[INPUT]
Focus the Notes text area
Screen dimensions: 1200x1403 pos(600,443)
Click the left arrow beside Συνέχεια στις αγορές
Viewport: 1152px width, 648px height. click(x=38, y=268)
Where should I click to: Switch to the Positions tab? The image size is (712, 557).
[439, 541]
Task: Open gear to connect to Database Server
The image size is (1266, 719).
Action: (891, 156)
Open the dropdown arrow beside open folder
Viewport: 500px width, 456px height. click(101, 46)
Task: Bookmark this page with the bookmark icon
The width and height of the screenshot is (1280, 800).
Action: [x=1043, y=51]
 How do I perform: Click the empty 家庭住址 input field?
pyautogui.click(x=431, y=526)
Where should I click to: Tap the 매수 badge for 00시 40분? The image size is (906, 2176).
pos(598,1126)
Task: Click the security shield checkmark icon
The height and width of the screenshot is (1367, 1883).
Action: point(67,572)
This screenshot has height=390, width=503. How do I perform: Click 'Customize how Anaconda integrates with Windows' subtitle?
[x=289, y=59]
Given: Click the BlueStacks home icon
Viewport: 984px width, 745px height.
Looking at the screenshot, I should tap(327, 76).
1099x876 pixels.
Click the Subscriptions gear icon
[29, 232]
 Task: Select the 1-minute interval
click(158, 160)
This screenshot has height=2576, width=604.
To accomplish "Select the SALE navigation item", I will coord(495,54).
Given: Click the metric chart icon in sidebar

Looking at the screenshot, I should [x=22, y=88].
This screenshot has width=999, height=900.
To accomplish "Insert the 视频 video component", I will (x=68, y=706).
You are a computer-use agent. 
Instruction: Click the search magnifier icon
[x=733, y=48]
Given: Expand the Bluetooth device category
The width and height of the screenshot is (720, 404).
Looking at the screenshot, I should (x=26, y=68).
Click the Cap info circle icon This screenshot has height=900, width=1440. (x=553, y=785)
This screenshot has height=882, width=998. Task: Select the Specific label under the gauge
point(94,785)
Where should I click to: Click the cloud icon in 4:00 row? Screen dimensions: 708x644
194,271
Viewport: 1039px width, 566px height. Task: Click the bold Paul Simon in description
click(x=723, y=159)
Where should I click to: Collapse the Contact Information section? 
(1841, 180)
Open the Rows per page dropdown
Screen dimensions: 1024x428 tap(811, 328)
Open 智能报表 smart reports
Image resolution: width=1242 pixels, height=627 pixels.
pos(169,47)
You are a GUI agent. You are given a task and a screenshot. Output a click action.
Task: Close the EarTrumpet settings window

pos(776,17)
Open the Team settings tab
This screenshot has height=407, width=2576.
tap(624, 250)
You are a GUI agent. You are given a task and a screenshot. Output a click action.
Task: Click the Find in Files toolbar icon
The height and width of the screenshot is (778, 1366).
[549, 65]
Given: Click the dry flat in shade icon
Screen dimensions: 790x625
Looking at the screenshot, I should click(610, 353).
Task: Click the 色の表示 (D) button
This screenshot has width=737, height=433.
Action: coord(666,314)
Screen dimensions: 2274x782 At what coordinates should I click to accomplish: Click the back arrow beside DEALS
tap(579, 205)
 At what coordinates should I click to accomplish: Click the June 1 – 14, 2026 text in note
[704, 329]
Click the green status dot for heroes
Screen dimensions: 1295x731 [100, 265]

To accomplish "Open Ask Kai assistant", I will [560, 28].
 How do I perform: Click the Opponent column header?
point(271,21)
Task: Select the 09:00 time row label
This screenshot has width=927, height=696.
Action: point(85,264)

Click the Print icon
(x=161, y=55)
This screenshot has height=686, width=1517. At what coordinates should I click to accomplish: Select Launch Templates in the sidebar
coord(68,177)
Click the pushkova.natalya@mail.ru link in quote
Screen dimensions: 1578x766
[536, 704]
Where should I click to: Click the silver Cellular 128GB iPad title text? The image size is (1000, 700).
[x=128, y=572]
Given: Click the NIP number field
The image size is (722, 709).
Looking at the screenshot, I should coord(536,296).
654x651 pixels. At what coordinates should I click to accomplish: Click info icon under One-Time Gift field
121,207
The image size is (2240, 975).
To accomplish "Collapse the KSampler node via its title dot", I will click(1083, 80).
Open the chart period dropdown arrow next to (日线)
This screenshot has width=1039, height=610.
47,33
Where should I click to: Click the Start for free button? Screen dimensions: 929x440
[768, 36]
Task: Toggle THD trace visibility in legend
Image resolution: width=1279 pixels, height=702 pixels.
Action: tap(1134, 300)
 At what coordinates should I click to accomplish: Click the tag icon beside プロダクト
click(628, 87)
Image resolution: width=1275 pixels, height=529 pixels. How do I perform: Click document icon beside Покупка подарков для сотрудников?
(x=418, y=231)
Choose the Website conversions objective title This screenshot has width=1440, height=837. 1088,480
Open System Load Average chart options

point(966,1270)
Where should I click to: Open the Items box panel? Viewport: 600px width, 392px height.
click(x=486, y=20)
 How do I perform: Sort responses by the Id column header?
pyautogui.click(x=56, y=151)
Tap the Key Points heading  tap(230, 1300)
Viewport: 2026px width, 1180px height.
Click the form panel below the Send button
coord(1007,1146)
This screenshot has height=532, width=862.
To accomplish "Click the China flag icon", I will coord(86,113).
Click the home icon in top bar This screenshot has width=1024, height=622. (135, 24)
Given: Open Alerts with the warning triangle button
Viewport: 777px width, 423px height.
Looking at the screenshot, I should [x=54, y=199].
[/INPUT]
_TASK STATEMENT_
An exact copy of every record is what the answer must contain.

_SOLUTION BELOW_
Focus the Notes text area
Screen dimensions: 1200x1403 pos(600,443)
Click the left arrow beside Συνέχεια στις αγορές
Viewport: 1152px width, 648px height. click(x=38, y=268)
Where should I click to: Switch to the Positions tab? The image size is (712, 557).
[439, 541]
Task: Open gear to connect to Database Server
The image size is (1266, 719).
Action: (891, 156)
Open the dropdown arrow beside open folder
Viewport: 500px width, 456px height. click(101, 46)
Task: Bookmark this page with the bookmark icon
The width and height of the screenshot is (1280, 800).
Action: [x=1043, y=51]
 How do I perform: Click the empty 家庭住址 input field?
pyautogui.click(x=431, y=526)
Where should I click to: Tap the 매수 badge for 00시 40분? The image size is (906, 2176).
pos(598,1126)
Task: Click the security shield checkmark icon
The height and width of the screenshot is (1367, 1883).
Action: point(67,572)
This screenshot has height=390, width=503. How do I perform: Click 'Customize how Anaconda integrates with Windows' subtitle?
[x=289, y=59]
Given: Click the BlueStacks home icon
Viewport: 984px width, 745px height.
Looking at the screenshot, I should tap(327, 76).
1099x876 pixels.
Click the Subscriptions gear icon
[29, 232]
 Task: Select the 1-minute interval
click(158, 160)
This screenshot has height=2576, width=604.
To accomplish "Select the SALE navigation item", I will coord(495,54).
Given: Click the metric chart icon in sidebar

Looking at the screenshot, I should [x=22, y=88].
This screenshot has width=999, height=900.
To accomplish "Insert the 视频 video component", I will (x=68, y=706).
You are a computer-use agent. 
Instruction: Click the search magnifier icon
[x=733, y=48]
Given: Expand the Bluetooth device category
The width and height of the screenshot is (720, 404).
Looking at the screenshot, I should (x=26, y=68).
Click the Cap info circle icon This screenshot has height=900, width=1440. (x=553, y=785)
This screenshot has height=882, width=998. Task: Select the Specific label under the gauge
point(94,785)
Where should I click to: Click the cloud icon in 4:00 row? Screen dimensions: 708x644
194,271
Viewport: 1039px width, 566px height. Task: Click the bold Paul Simon in description
click(x=723, y=159)
Where should I click to: Collapse the Contact Information section? 
(1841, 180)
Open the Rows per page dropdown
Screen dimensions: 1024x428 tap(811, 328)
Open 智能报表 smart reports
Image resolution: width=1242 pixels, height=627 pixels.
pos(169,47)
You are a GUI agent. You are given a task and a screenshot. Output a click action.
Task: Close the EarTrumpet settings window

pos(776,17)
Open the Team settings tab
This screenshot has height=407, width=2576.
tap(624, 250)
You are a GUI agent. You are given a task and a screenshot. Output a click action.
Task: Click the Find in Files toolbar icon
The height and width of the screenshot is (778, 1366).
[549, 65]
Given: Click the dry flat in shade icon
Screen dimensions: 790x625
Looking at the screenshot, I should click(610, 353).
Task: Click the 色の表示 (D) button
This screenshot has width=737, height=433.
Action: coord(666,314)
Screen dimensions: 2274x782 At what coordinates should I click to accomplish: Click the back arrow beside DEALS
tap(579, 205)
 At what coordinates should I click to accomplish: Click the June 1 – 14, 2026 text in note
[704, 329]
Click the green status dot for heroes
Screen dimensions: 1295x731 [100, 265]

To accomplish "Open Ask Kai assistant", I will [560, 28].
 How do I perform: Click the Opponent column header?
point(271,21)
Task: Select the 09:00 time row label
This screenshot has width=927, height=696.
Action: point(85,264)

Click the Print icon
(x=161, y=55)
This screenshot has height=686, width=1517. At what coordinates should I click to accomplish: Select Launch Templates in the sidebar
coord(68,177)
Click the pushkova.natalya@mail.ru link in quote
Screen dimensions: 1578x766
[536, 704]
Where should I click to: Click the silver Cellular 128GB iPad title text? The image size is (1000, 700).
[x=128, y=572]
Given: Click the NIP number field
The image size is (722, 709).
Looking at the screenshot, I should coord(536,296).
654x651 pixels. At what coordinates should I click to accomplish: Click info icon under One-Time Gift field
121,207
The image size is (2240, 975).
To accomplish "Collapse the KSampler node via its title dot", I will click(1083, 80).
Open the chart period dropdown arrow next to (日线)
This screenshot has width=1039, height=610.
47,33
Where should I click to: Click the Start for free button? Screen dimensions: 929x440
[768, 36]
Task: Toggle THD trace visibility in legend
Image resolution: width=1279 pixels, height=702 pixels.
Action: tap(1134, 300)
 At what coordinates should I click to accomplish: Click the tag icon beside プロダクト
click(628, 87)
Image resolution: width=1275 pixels, height=529 pixels. How do I perform: Click document icon beside Покупка подарков для сотрудников?
(x=418, y=231)
Choose the Website conversions objective title This screenshot has width=1440, height=837. 1088,480
Open System Load Average chart options

point(966,1270)
Where should I click to: Open the Items box panel? Viewport: 600px width, 392px height.
click(x=486, y=20)
 How do I perform: Sort responses by the Id column header?
pyautogui.click(x=56, y=151)
Tap the Key Points heading  tap(230, 1300)
Viewport: 2026px width, 1180px height.
Click the form panel below the Send button
coord(1007,1146)
This screenshot has height=532, width=862.
To accomplish "Click the China flag icon", I will coord(86,113).
Click the home icon in top bar This screenshot has width=1024, height=622. (135, 24)
Given: Open Alerts with the warning triangle button
Viewport: 777px width, 423px height.
Looking at the screenshot, I should [x=54, y=199].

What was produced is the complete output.